CPU Benchmarks GPU Benchmarks: Dirt 3


View All Comments

  • K_Space - Tuesday, June 04, 2013 - link

    I know Anandtech hasn't got to review the Richland desktop variants yet; but surely if the current recommendation is a trinity APU, surely a >10% performance increase and a lower TDP would clench it for Richland?
    The newly launched top end A8 6600K is £20 more than the A8 5600K.... but that's launch price.
  • MarcVenice - Tuesday, June 04, 2013 - link

    Please, for the love of god, add a game like Crysis 3 or Far Cry 3. Your current games are all very old, and you will see a bigger difference in newer games. Reply
  • garrun - Tuesday, June 04, 2013 - link

    Agree with request for Crysis 3. It has enough options to deliver a great visual experience and GPU beating, and it also scales well to multi-monitor resolutions for testing at extremes. Reply
  • BrightCandle - Tuesday, June 04, 2013 - link have done a lot of testing on all games with a variety of CPUs. Anandtech's choice of games actually edge cases. Once you start looking at a wider list of games (Just do a few CPUs but lots of games) you'll see a much bigger trend of performance difference especially in a lot of the non AAA titles. Around 50% of games show a preference for 3930k's at this point over a 2600k, so more multithreading is start to appear but you need to test a lot more games or you wont catch that trend and instead come to a misleading conclusion. Reply
  • ninjaquick - Tuesday, June 04, 2013 - link

    I am not sure that the CPU is used any more in more recent games. This is a CPU test, and testing older games that are known to be CPU dependent is a must.

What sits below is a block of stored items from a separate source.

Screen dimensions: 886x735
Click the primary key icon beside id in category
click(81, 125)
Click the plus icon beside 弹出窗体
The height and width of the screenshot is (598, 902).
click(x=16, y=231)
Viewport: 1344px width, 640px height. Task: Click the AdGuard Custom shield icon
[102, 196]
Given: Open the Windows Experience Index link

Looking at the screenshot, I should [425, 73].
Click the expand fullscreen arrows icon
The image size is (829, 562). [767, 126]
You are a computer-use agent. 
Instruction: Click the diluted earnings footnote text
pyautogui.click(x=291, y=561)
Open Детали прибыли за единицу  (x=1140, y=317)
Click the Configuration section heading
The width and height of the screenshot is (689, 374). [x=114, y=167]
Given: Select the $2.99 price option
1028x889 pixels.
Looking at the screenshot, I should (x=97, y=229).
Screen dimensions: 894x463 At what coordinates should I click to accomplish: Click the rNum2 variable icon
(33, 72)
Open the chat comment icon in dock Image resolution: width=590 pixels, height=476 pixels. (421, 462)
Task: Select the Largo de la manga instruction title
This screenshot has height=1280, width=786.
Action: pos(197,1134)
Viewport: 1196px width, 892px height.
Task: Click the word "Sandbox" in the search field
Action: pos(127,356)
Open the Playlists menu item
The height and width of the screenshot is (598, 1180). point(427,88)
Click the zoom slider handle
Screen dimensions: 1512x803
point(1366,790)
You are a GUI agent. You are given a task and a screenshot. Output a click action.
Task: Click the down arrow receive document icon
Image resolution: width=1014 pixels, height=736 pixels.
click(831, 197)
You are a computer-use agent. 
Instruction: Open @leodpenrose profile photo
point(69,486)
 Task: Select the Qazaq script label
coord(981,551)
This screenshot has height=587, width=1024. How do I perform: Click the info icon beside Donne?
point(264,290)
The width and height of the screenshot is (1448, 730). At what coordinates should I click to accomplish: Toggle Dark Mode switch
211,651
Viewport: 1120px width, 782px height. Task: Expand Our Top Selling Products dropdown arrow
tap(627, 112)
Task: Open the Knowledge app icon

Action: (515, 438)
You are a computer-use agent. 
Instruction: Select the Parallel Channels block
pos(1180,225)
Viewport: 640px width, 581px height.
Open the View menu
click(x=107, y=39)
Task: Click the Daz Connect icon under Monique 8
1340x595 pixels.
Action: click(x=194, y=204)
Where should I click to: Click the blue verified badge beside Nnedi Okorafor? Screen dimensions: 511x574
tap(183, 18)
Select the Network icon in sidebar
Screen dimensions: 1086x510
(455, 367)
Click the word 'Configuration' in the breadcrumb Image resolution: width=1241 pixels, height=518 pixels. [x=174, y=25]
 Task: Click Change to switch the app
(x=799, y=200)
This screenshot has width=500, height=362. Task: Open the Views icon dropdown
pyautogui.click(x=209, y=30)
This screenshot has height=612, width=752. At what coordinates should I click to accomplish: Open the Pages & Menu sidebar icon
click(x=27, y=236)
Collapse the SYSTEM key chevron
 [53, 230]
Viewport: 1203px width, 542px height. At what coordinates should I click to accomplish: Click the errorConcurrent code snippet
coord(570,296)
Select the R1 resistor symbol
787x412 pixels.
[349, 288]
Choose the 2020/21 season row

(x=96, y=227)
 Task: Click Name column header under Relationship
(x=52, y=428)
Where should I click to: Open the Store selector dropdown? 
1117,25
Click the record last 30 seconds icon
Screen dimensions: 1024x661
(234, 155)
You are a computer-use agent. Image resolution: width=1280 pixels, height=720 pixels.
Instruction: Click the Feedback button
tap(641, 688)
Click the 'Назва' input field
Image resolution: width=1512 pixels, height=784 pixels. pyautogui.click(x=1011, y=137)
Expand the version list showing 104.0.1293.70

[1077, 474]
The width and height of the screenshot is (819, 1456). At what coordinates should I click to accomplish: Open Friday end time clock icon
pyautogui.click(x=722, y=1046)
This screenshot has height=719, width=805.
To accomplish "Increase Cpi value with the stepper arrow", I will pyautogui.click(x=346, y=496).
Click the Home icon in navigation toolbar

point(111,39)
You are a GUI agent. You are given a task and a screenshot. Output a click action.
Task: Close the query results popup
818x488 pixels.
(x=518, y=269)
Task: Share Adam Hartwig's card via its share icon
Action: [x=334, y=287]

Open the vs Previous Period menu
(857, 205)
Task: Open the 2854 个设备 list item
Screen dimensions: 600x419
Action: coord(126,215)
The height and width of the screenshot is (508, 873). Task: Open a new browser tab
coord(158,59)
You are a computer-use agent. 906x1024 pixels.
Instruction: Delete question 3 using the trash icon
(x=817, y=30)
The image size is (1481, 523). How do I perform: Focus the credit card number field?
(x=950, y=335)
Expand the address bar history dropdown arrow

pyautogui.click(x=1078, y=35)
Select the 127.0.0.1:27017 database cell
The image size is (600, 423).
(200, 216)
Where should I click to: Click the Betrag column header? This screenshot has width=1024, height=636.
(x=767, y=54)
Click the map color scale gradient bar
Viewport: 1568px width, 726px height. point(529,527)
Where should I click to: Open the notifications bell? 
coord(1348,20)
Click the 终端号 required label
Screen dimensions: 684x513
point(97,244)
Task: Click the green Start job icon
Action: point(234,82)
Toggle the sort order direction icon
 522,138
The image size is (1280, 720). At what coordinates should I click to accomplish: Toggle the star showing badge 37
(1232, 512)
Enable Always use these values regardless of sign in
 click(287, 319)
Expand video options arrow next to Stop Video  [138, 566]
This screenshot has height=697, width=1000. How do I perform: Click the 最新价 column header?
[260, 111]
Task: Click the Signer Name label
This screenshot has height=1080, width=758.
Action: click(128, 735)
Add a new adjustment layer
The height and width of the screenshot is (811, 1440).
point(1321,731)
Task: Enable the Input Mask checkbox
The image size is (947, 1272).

    Moving forward, with the next gen consoles that is, testing the absolute newest multiplatform games will be a bit more relevant. However, even Farcry 3 and Crysis 3 are mostly GPU bound, so there will be little to no difference in performance by changing the CPUs out.
  • superjim - Tuesday, June 04, 2013 - link

    Was thinking the same. Tomb Raider, BF3, Crysis 3, hell even Warhead would be good. Reply
  • garrun - Tuesday, June 04, 2013 - link

    I think Supreme Commander or Supreme Commander 2 would make an excellent CPU demo. Those games have been, and remain CPU limited in a way no other games are, and for good reasons (complexity, AI, unit count), rather than poor coding. A good way to do this is to record a complex 8 player game against AI and then play it back at max speed, timing the playback. That benchmark responds pretty much 1:1 with clock speed increases and also has a direct improvement effect on gameplay when dealing with large, complex battles with thousands of units on map. The upcoming Planetary Annihilation should also be a contender for this, but isn't currently in a useful state for benchmarking. Reply
  • Traciatim - Tuesday, June 04, 2013 - link

    I kind of hope Planetary Annihilation will have both server and client benchmarks available, since this seems like it would be a pretty amazing platform for benchmarking. Reply
  • IanCutress - Tuesday, June 04, 2013 - link

    Interesting suggestion - is SupCom2 still being updated for performance in drivers? Does playback come out with the time automatically or is it something I'll have to try and code with a batch file. Please email me with details if you would like, I've never touched SupCom2 before.

  • yougotkicked - Tuesday, June 04, 2013 - link

    this sounds quite interesting, though I wonder if the AI is runtime bound rather than solution bound, as this could make the testing somewhat nondeterministic.

    To clarify what I mean; a common method in AI programming is to let algorithms continue searching for better and better solution, interrupting the algorithm when a time limit has passed and taking the best solution it has found so far. Such approaches can result in inconsistent gameplay when pitting multiple AI units against each other, which may change the game state too much between trials to serve as a good testing platform.

    Even if the AI does use this approach it may not bias the results enough to matter, so I guess the only way to be sure is to run the tests a few times and see how consistent the results are on a single test system.